# Flair 58 or Cafelat Robot



## LouisC (Oct 6, 2021)

I am super torn between the Flair 58 model & the Cafelat Robot. Id love to experience the portafilter on the flair, it sounds like the heating element is a big plus, and there is a huge community to learn from, but I also find the Robot design to be really pleasant and hear amazing reviews.

Anyone have any suggestions, findings on espresso they make, or preferences?

thank you!


----------



## newdent (Feb 20, 2021)

Robot owner here.

I would say, if the extra £150 doesn't bother you (I'm assuming the barista version robot and the £19 for the hands as to me they are essential) and you think you'll want to drink lighter roasts and don't want the faff of pre-heating (light roasts only), then go for the 58. The 58 will also benefit from being able to use single baskets and normal 58mm accessories. I do miss being able to use my levelling tools and and tampers with the robot as it takes away potential inconsistencies from the workflow.
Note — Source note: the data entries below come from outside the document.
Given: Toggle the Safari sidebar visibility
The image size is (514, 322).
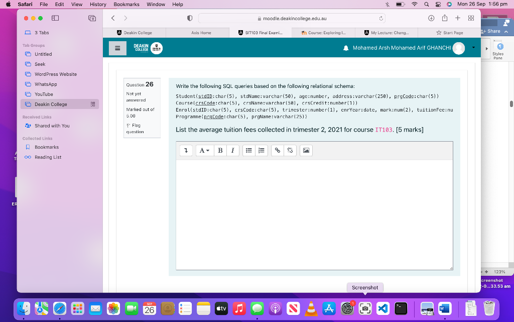Looking at the screenshot, I should click(55, 19).
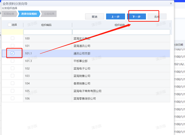Toggle the select-all 选择 header checkbox
This screenshot has width=185, height=135.
10,25
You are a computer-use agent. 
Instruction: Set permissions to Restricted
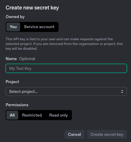tap(32, 115)
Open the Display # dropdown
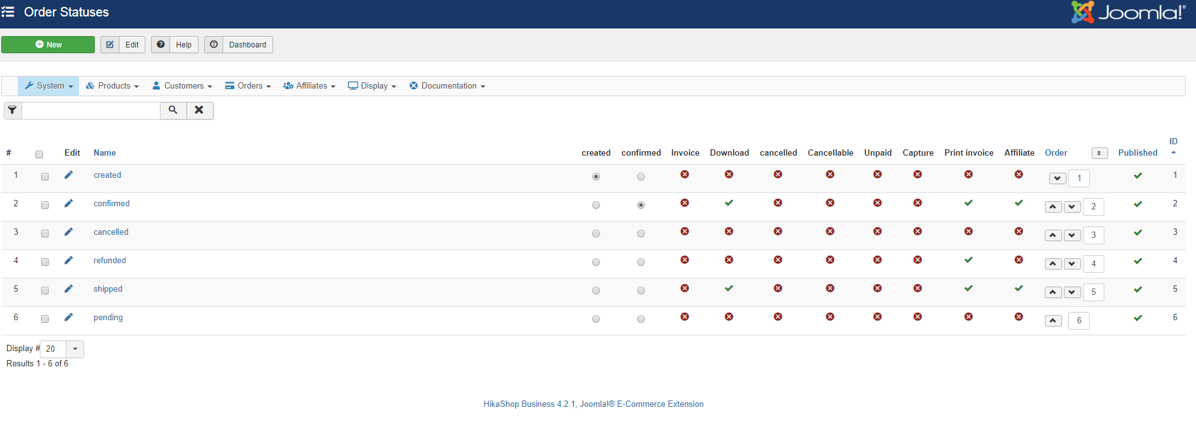This screenshot has height=429, width=1196. tap(75, 349)
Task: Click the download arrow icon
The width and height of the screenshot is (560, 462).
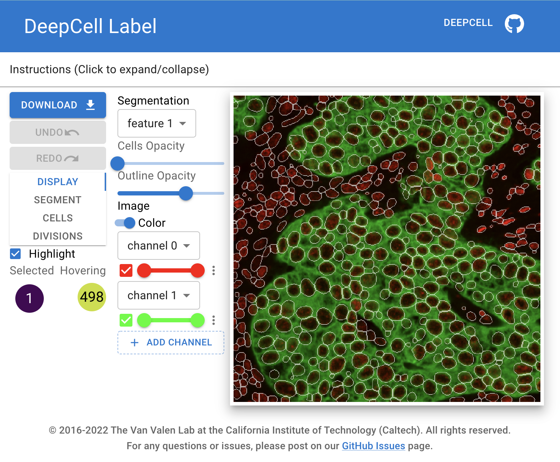Action: tap(90, 105)
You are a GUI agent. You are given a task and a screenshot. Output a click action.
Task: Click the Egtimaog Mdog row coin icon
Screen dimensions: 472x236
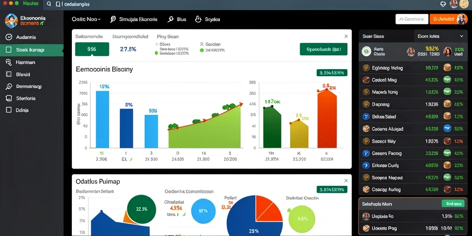[366, 68]
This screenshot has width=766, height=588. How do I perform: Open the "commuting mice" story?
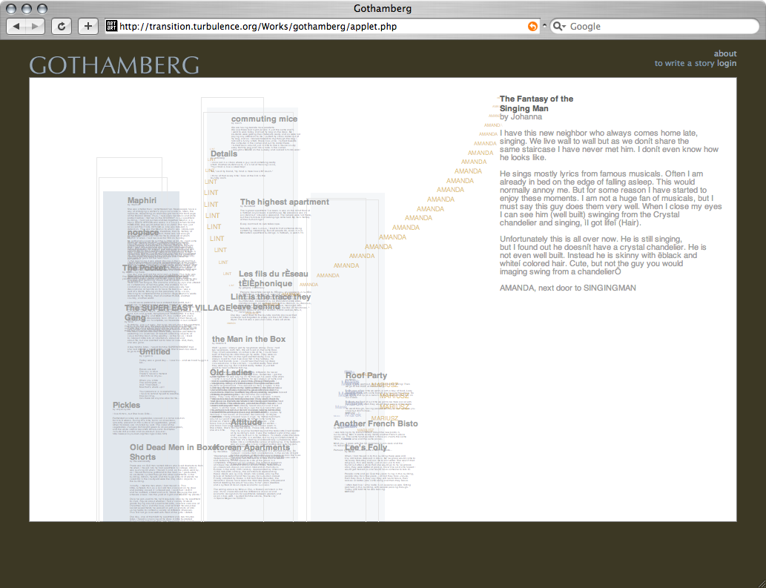click(264, 119)
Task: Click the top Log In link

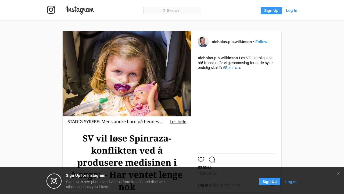Action: click(292, 11)

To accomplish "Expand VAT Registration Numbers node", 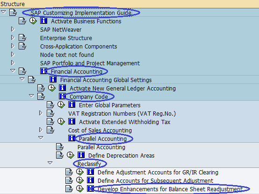I will pyautogui.click(x=41, y=113).
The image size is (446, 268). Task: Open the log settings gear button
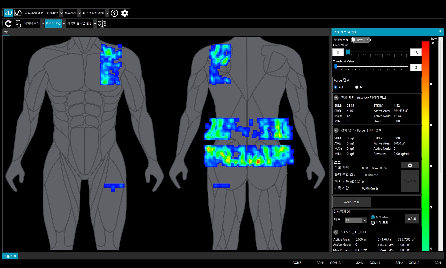point(410,165)
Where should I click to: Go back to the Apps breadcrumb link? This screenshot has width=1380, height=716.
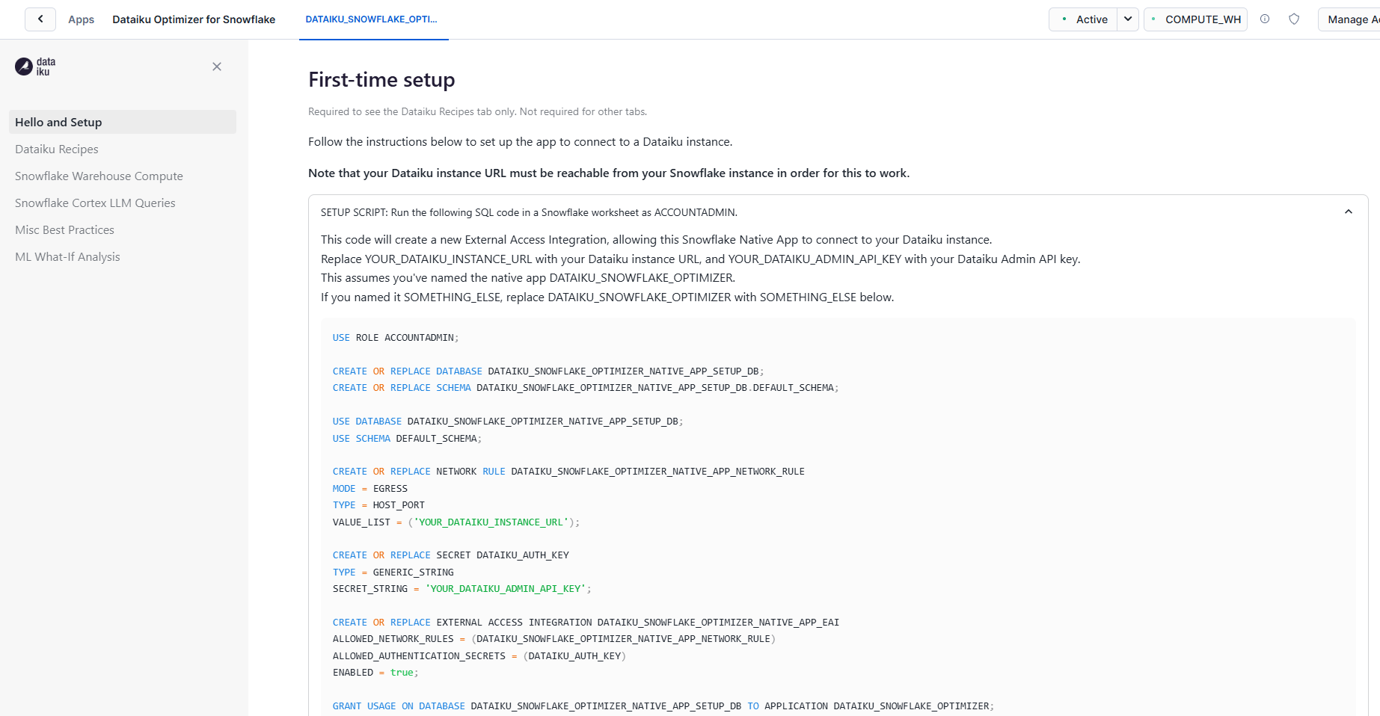81,19
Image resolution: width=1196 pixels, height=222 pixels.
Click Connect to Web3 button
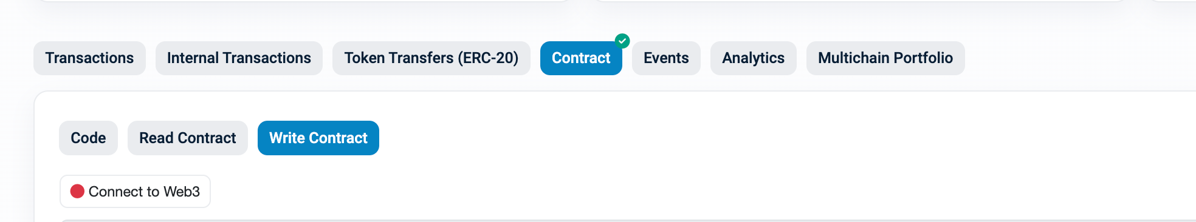(x=135, y=192)
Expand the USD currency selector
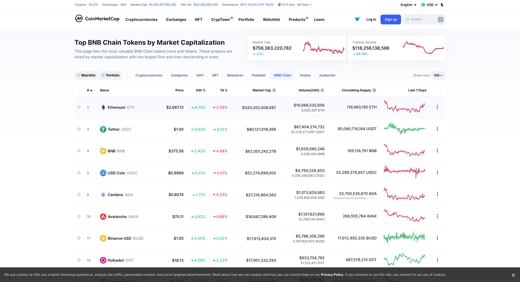This screenshot has height=282, width=520. [430, 5]
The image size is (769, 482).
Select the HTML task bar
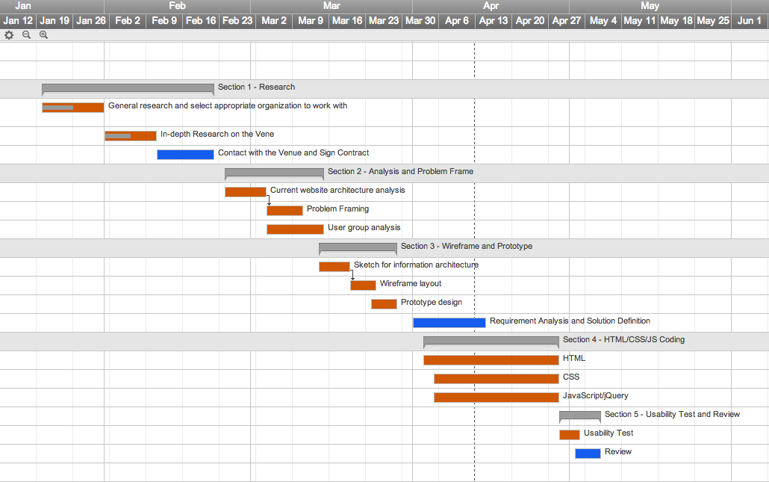pyautogui.click(x=491, y=360)
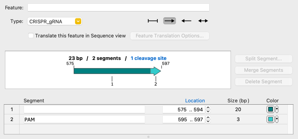Enable Translate this feature in Sequence view

[x=31, y=36]
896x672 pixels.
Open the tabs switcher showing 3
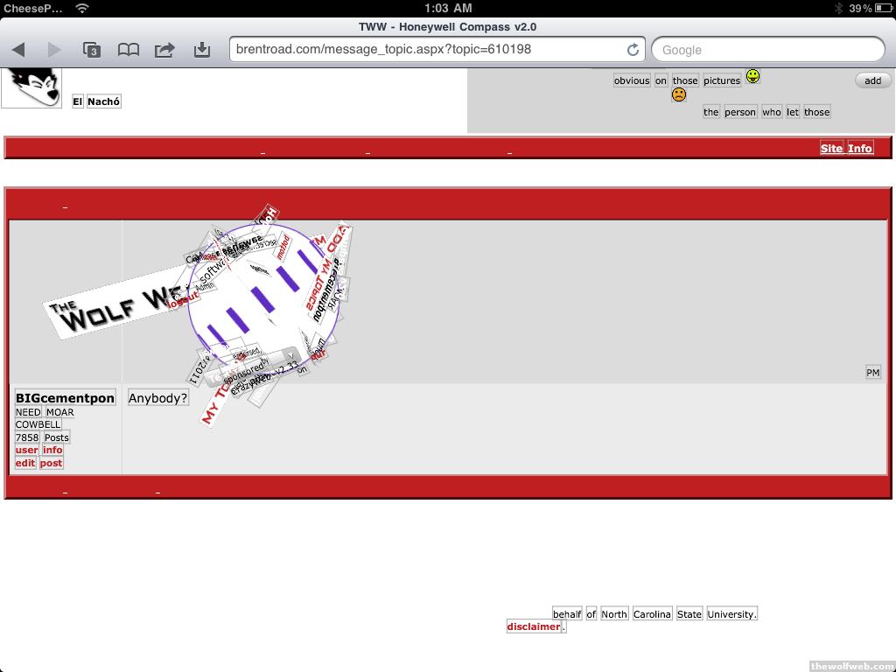tap(91, 50)
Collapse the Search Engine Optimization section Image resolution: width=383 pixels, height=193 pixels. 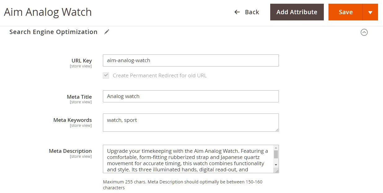[364, 32]
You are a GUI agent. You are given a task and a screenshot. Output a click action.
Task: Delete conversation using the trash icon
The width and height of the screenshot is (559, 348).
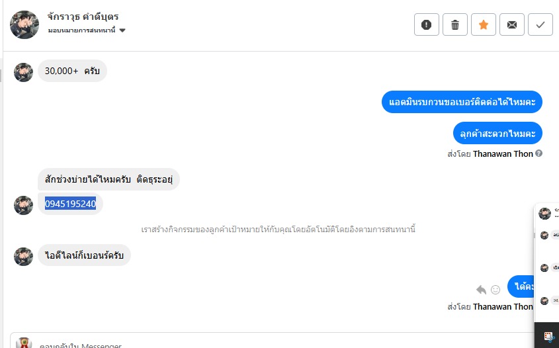[x=455, y=24]
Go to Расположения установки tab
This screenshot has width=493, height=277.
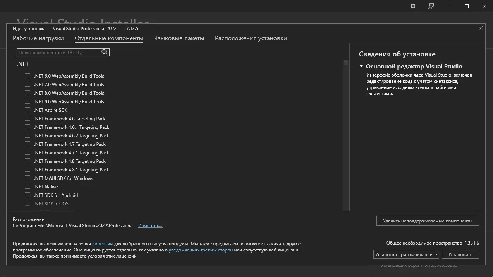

If you only drink medium+ roast espresso and are concerned about the extra £150 then I would say the robot is perfectly capable of making great espresso. The other benefit of the robot is that you can have an espresso in the time it takes to boil the kettle, so great if you often decide you want one on a whim.

Let us know what you go for and why!


----------



## LouisC (Oct 6, 2021)

Thanks so much for this thoughtful response.

Do you ever find good results with light roasts on the Robot?

I will not exclusively drink light roast espresso, but would like to have the option of variety.


----------



## newdent (Feb 20, 2021)

LouisC said:


> Thanks so much for this thoughtful response.
> 
> Do you ever find good results with light roasts on the Robot?
> 
> I will not exclusively drink light roast espresso, but would like to have the option of variety.


 I'm afraid that I haven't attempted to brew light roast espresso. I do enjoy light roast filter but not espresso, I find it too intense.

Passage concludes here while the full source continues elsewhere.